# Goal of the exercise:
Leaving the pictures out, transcribe the records below exactly.

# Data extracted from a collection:
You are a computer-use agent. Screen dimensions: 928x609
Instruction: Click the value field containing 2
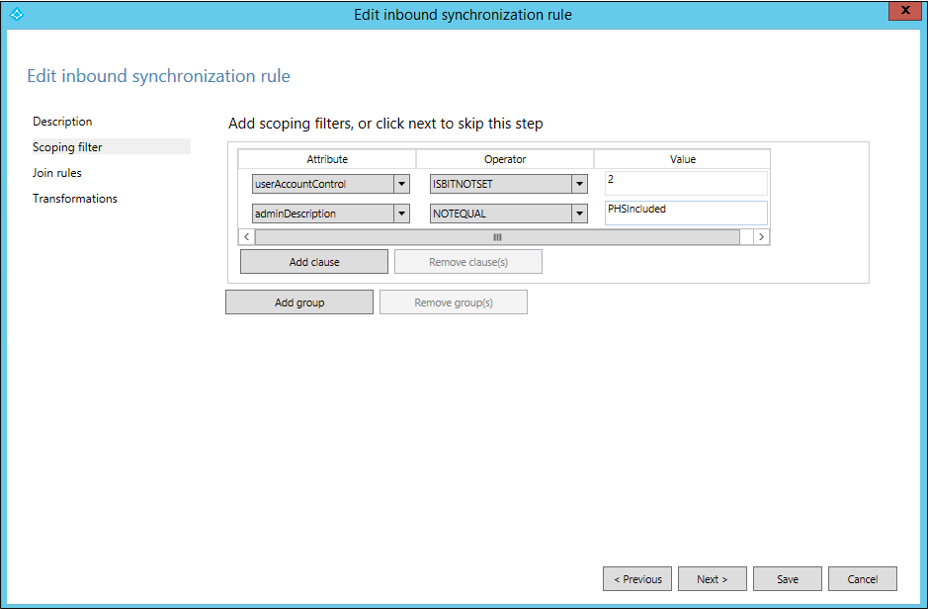click(686, 183)
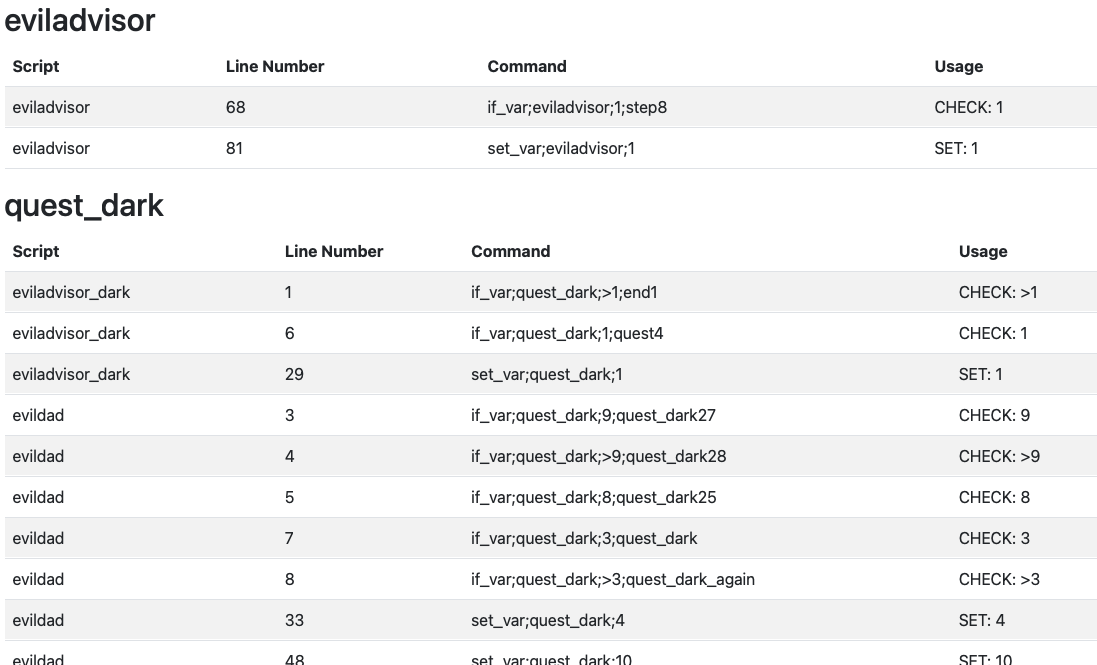Click the if_var;quest_dark;1;quest4 command
Image resolution: width=1097 pixels, height=665 pixels.
[x=567, y=334]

# Answer to this exercise:
You are a computer-use agent. Screen dimensions: 928x609
Instruction: Click the value field containing 2
click(686, 183)
Click the if_var;quest_dark;1;quest4 command
Image resolution: width=1097 pixels, height=665 pixels.
[x=567, y=334]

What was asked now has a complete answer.